Paying new Agent Orange claims a complex drill

  • By Tom Philpott Syndicated Columnist
  • Friday, November 5, 2010 10:41pm
  • Business

Many Vietnam veterans with ischemic heart disease, Parkinson’s disease or B-cell leukemia expected Veterans Affairs compensation for their illnesses to begin soon after a 60-day congressional review ended Oct. 30.

Though the first batch of payments did go out mid-week, the relatively small number — about 1,300 claims worth $8 million — reinforced the fact that the process for calculating retroactive payments is timely and complex.

VA expects to produce a steady stream of rating decisions and payments each week for these diseases, perhaps in the thousands. But there will not be a November geyser of checks as some veterans had hoped.

Most of 163,000 veterans or survivors with pending claims for these diseases should expect a longer wait, at least several more months. The VA goal is to have all these claims processed and paid by October of next year.

After VA published its final regulation Aug. 31 to add these diseases to its list of ailments presumed caused by herbicide exposure in Vietnam, Congress had 60 days to block it. It chose not to do so.

VA used that time to do preliminary work on many claims but had to stop short of assigning disability ratings. That’s because VA computers are programmed to assign a payment date with each rating and, by law, none of these claims could be paid before the 60 days had passed.

Claim specialists don’t have all the information they need yet to rate a lot of the old claims. Many veterans and survivors in line for retroactive payments, some going back 25 years, are being asked to provide letters from private physicians explaining when the ailments first were diagnosed.

VA also will try to develop timelines for a disease’s progression in individuals so appropriate disability ratings can be assigned at different stages, and back payments are calculated as accurately as possible.

For ischemic heart disease, for example, a patient initially needing medication might have been rated 10 percent. Years later, when an X-ray showed an enlarged heart, the rating could have been raised 30 percent. As stress tests showed the disease progressing, higher ratings and higher compensation would be made.

Barton F. Stichman, co-director of the National Veterans Legal Services Program, said he doesn’t know how many claims will need to be developed this way or how many can be paid without VA waiting for more information. His organization is the certified counsel for the class of veterans filing Agent Orange claims.

### Tasks to carry out
- A) Name the diseases that the article on Agent Orange claims says Vietnam veterans expected compensation for.
- B) In the article on Agent Orange claims, copy the passage from "Paying new Agent" up to and including "timely and complex.".

Extracted data entries

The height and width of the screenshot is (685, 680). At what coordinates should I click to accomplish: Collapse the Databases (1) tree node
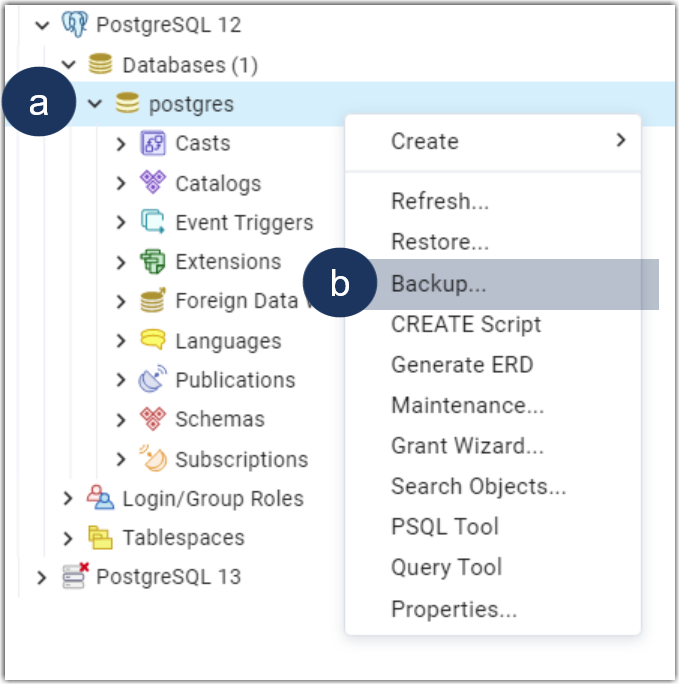[68, 65]
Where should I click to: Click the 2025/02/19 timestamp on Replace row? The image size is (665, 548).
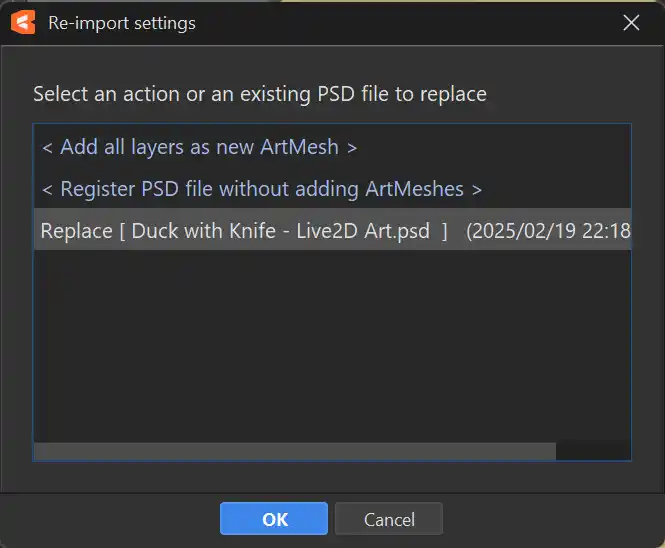[x=548, y=230]
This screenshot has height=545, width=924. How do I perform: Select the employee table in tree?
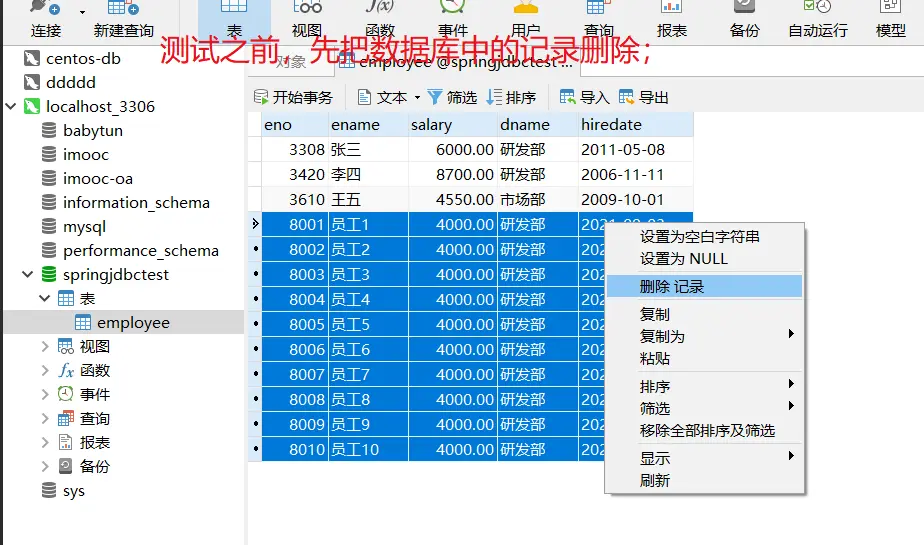click(132, 323)

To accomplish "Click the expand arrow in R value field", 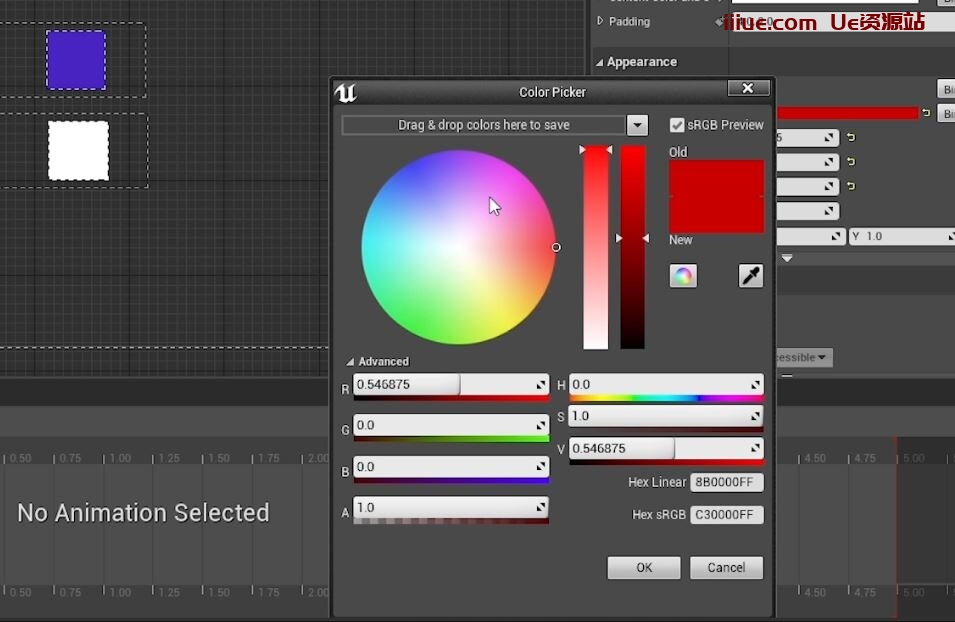I will (x=541, y=385).
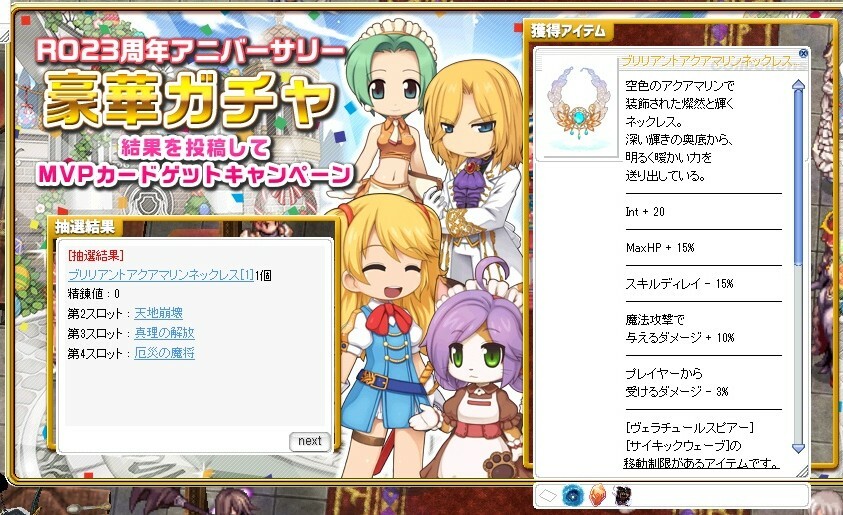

### Results of the tasks
- A) Ischemic heart disease, Parkinson's disease, and B-cell leukemia

- B)
Paying new Agent Orange claims a complex drill

  • By Tom Philpott Syndicated Columnist
  • Friday, November 5, 2010 10:41pm
  • Business

Many Vietnam veterans with ischemic heart disease, Parkinson’s disease or B-cell leukemia expected Veterans Affairs compensation for their illnesses to begin soon after a 60-day congressional review ended Oct. 30.

Though the first batch of payments did go out mid-week, the relatively small number — about 1,300 claims worth $8 million — reinforced the fact that the process for calculating retroactive payments is timely and complex.